◆ EXCERPTED TEXT ◆
[START]
You are viewing a plain text version of this content. The canonical link for it is here.
Posted to j-dev@xerces.apache.org by Dave Brosius <db...@qis.net> on 2004/07/08 04:29:47 UTC

Using == on strings

I ran across this in org.apache.xerces.dom.DeferredDocumentImpl

Shouldn't this be 

            if (getChunkValue(fNodeName, achunk, aindex).equals( name)) {

?





    public String getAttribute(int elemIndex, String name) {
        if (elemIndex == -1 || name == null) {
            return null;
        }
        int echunk = elemIndex >> CHUNK_SHIFT;
        int eindex = elemIndex & CHUNK_MASK;
        int attrIndex = getChunkIndex(fNodeExtra, echunk, eindex);
        while (attrIndex != -1) {
            int achunk = attrIndex >> CHUNK_SHIFT;
            int aindex = attrIndex & CHUNK_MASK;
            if (getChunkValue(fNodeName, achunk, aindex) == name) {
                return getChunkValue(fNodeValue, achunk, aindex);
            }
            attrIndex = getChunkIndex(fNodePrevSib, achunk, aindex);
        }
        return null;
    }

Re: Using == on strings

Posted by db...@qis.net.
ah! ok... silly me.

Quoting Sandy Gao <sa...@ca.ibm.com>:

> 
> 
> 
> 
> But when 2 strings are not equal, == gives the "false" answer immediately,
> while equals() still tries other things.
> (Think about "aaaaaaaaaaaaaaaaaaaaaaaaaa" and "aaaaaaaaaaaaaaaaaaaaaaaaab",
> same length and differ at the last point).
> 
> Sandy Gao
> Software Developer, IBM Canada
> (1-905) 413-3255
> sandygao@ca.ibm.com
> 
> 
> dbrosius@qis.net wrote on 07/09/2004 12:36:07 PM:
> 
> > Ok,
> >
> >     Seems like a silly design choice as String.equals does this
> >
> >    public boolean equals(Object anObject) {
> >    if (this == anObject) {
> >        return true;
> >    }
> >
> >         ....
> >         ....
> >
> >
> >
> > There are over 30 String comparisons using == throughout the code, btw.
> >
> > But thanks for clearing that up.
> >
> >
> > Quoting Michael Glavassevich <mr...@ca.ibm.com>:
> >
> > > Hello Dave,
> > >
> > > If you've been looking through the source code you'll notice that in
> many
> > > places we compare strings by reference instead of calling equals. For
> > > performance reasons Xerces keeps a table of unique strings for XML
> names
> > > (elements, attributes, entities, etc...) and namespace names (URIs).
> These
> > > strings have all been internalized (by calling String.intern()) so
> unique
> > > references for names and namespace names are passed through the
> parser's
> > > components. Methods which are part of the public API cannot take
> advantage
> > > of this because a user may pass a reference to some other string
> object,
> > > however this method is not part of the DOM API. I did a search for
> > > references to this method using Eclipse and it seems that it's not
> being
> > > called anywhere.
[END]
◆ INFORMATION PROVIDED ◆
[START]
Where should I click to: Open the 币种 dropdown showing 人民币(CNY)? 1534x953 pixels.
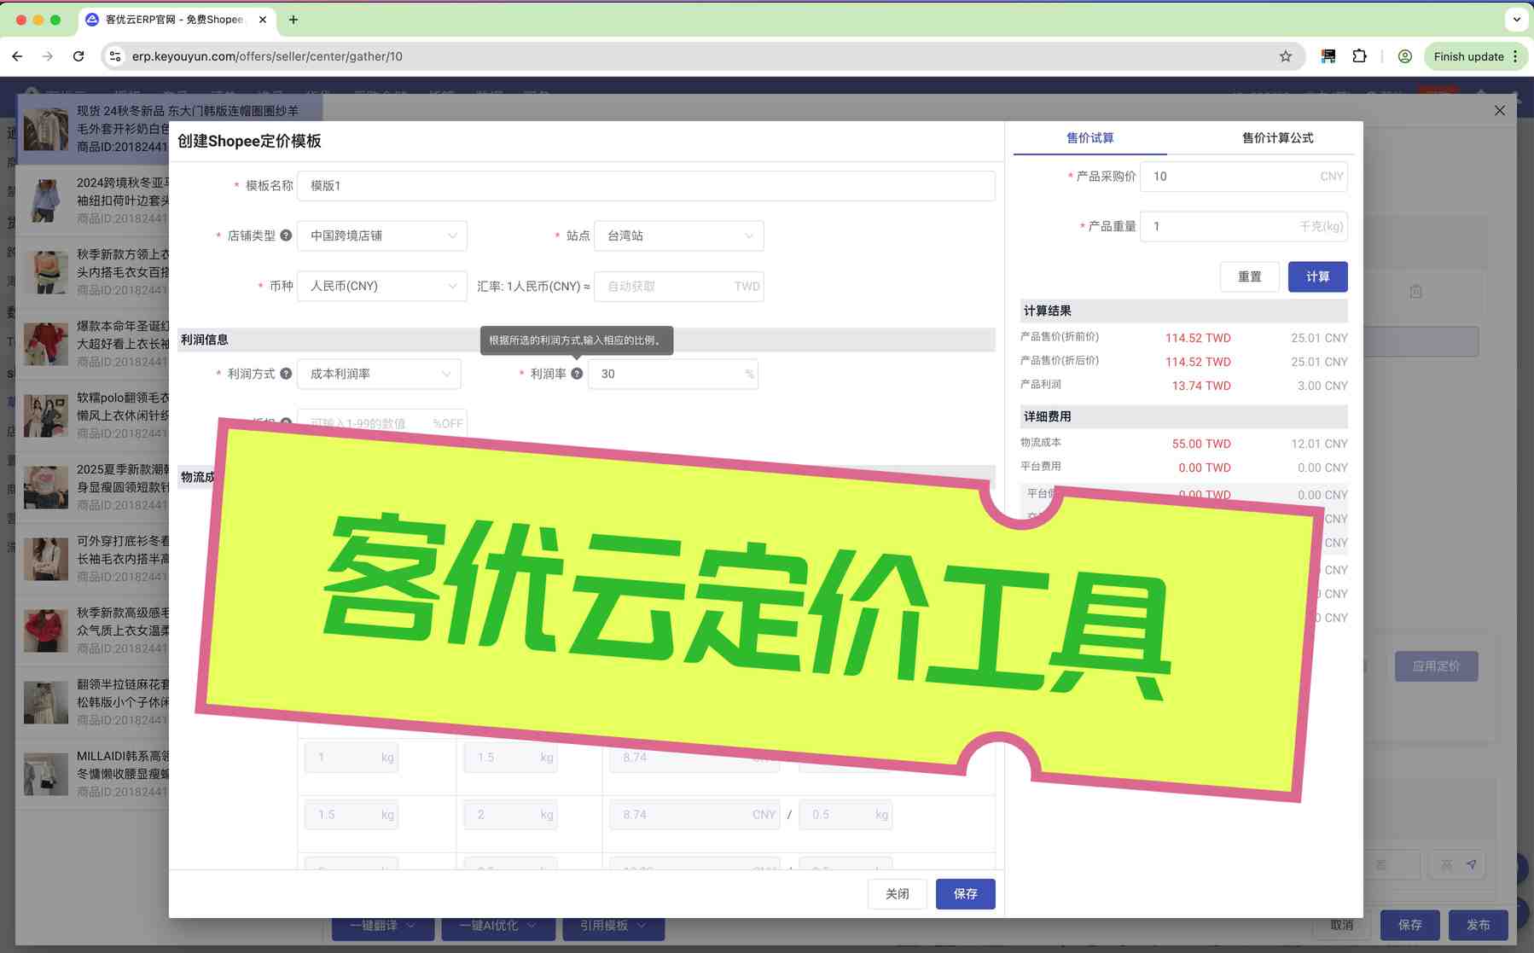pyautogui.click(x=381, y=287)
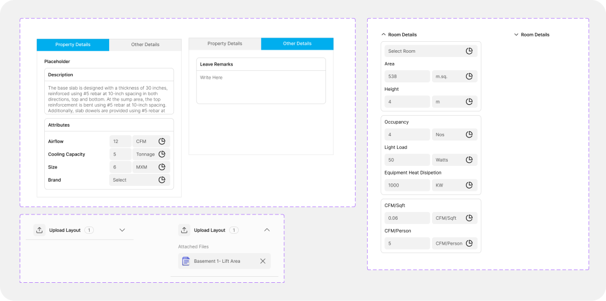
[END]
◆ REQUIRED TASKS ◆
(a) In the mailing-list thread, which class contained the == string comparison that Dave Brosius ran across?
(b) Return, copied word for word, the part of the mailing-list thread that opens with the words containing "Posted by db...@qis.net." and closes with "tries other things.".

◆ ANSWERS TO THE EXERCISES ◆
(a) org.apache.xerces.dom.DeferredDocumentImpl

(b)
Posted by db...@qis.net.
ah! ok... silly me.

Quoting Sandy Gao <sa...@ca.ibm.com>:

> 
> 
> 
> 
> But when 2 strings are not equal, == gives the "false" answer immediately,
> while equals() still tries other things.